[Stored items]
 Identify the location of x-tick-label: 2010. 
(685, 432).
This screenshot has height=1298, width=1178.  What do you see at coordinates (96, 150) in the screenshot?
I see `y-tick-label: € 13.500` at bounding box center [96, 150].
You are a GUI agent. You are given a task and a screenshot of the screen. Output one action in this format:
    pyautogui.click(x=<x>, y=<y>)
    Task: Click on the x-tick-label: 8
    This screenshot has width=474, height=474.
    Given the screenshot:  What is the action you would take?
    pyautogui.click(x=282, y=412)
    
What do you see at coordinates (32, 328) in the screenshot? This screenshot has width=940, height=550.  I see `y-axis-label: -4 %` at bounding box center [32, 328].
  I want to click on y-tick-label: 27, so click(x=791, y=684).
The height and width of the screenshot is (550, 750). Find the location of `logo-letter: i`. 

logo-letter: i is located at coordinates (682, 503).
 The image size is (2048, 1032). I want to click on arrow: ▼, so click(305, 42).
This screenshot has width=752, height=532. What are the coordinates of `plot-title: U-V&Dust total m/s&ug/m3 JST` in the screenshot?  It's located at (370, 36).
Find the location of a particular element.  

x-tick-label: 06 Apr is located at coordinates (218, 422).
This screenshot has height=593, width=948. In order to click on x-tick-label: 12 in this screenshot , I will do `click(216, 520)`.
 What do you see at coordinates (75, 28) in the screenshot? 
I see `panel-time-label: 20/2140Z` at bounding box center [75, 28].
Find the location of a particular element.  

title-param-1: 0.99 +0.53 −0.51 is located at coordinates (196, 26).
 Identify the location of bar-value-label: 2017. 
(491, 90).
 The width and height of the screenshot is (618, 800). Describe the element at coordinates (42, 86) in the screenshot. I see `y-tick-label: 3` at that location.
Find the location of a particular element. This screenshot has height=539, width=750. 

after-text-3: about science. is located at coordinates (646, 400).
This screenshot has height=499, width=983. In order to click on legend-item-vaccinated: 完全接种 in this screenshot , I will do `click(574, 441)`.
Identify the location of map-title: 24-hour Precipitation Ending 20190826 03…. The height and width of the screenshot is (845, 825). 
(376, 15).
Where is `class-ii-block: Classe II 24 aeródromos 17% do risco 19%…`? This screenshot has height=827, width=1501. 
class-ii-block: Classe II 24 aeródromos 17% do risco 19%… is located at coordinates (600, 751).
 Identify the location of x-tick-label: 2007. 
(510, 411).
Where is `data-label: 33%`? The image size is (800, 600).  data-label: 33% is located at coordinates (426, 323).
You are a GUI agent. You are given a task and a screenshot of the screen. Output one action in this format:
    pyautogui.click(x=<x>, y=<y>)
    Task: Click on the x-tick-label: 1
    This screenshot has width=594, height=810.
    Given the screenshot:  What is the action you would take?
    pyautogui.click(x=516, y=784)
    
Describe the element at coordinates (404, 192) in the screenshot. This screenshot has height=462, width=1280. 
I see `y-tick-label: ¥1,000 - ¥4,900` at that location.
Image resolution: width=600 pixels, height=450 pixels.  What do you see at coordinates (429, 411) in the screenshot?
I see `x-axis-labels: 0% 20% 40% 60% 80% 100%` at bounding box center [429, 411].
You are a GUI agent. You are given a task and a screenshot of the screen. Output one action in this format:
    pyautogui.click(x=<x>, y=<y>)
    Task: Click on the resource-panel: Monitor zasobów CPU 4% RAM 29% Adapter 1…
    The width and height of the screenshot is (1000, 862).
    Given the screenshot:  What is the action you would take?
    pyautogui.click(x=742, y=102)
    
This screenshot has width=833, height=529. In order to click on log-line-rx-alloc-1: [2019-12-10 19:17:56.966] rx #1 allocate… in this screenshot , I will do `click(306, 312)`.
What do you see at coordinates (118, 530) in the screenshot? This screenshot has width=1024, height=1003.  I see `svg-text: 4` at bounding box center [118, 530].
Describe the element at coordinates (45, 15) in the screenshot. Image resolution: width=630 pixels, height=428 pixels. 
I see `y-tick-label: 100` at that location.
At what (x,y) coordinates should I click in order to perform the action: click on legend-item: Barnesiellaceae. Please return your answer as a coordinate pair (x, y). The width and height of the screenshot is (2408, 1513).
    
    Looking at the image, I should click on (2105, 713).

## [WHAT THE EXERCISE ASKS]
Show each line of the records above that contains the string "letter". The match is case-sensitive.

## [RESPONSE AREA]
The height and width of the screenshot is (550, 750). Find the location of `logo-letter: i`. 
logo-letter: i is located at coordinates (682, 503).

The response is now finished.